Timor consists of a core of ancient rocks (Archean?) upon which rest Permian and later deposits of sedimentary origin. Volcanic rocks are also present but they are not so extensively developed as in the islands of the Jayan arc. The Permian beds consist chiefly of limestone and contain numerous fossils similar to those of the middle and upper divisions of the Productus limestone of northern India and the Artinsk stage of the Urals. The best-known locality is the bed of the Ayer Mati near Kupang. These rocks were originally referred to the Carboniferous system, and similar limestones have been recorded in many parts of the island. Triassic beds with Halobia and Monotis are well-developed in Rotti and appear also to occur in Timor. The fauna is similar to that of the Mediterranean Trias. Fragments of Jurassic rock have been found amongst the volcanic material on the island of Rotti, but they have not yet been discovered in silu. The Tertiary deposits form a fringe around the older rocks, and in some places this fringe extends far up into the interior of the island.

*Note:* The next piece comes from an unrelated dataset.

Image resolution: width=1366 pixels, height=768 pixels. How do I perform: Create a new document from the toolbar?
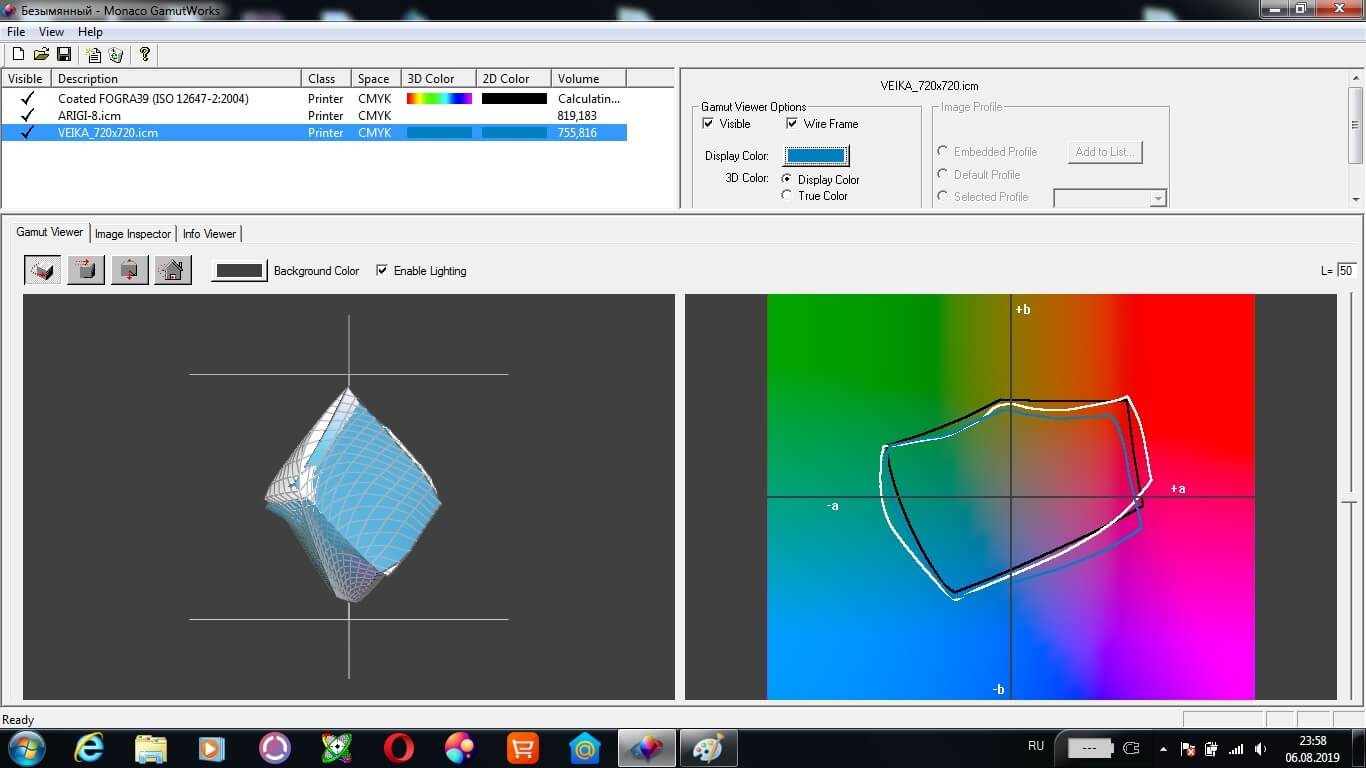click(x=18, y=54)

The bulk of the population is certainly Papuan, but intermingled with Malayan, Polynesian and other elements; hence it presents an extraordinary diversity of physical types, as is clearly shown by the portraits figured in H. O. Forbes's Naturalist's Wanderings in the Eastern Archipelago. The natives, still mainly independent of their nominal Dutch and Portuguese rulers, are divided into many hostile tribes, speaking as many as forty distinct Papuan and Malayan languages or dialects. Some are addicted to headhunting, at least during war, and to other barbarous practices. In their uma-luli, or sacred (tabooed) enclosures, rites are performed resembling those of the Polynesian islanders.

Note - this article incorporates content from Encyclopaedia Britannica, Eleventh Edition, (1910-1911)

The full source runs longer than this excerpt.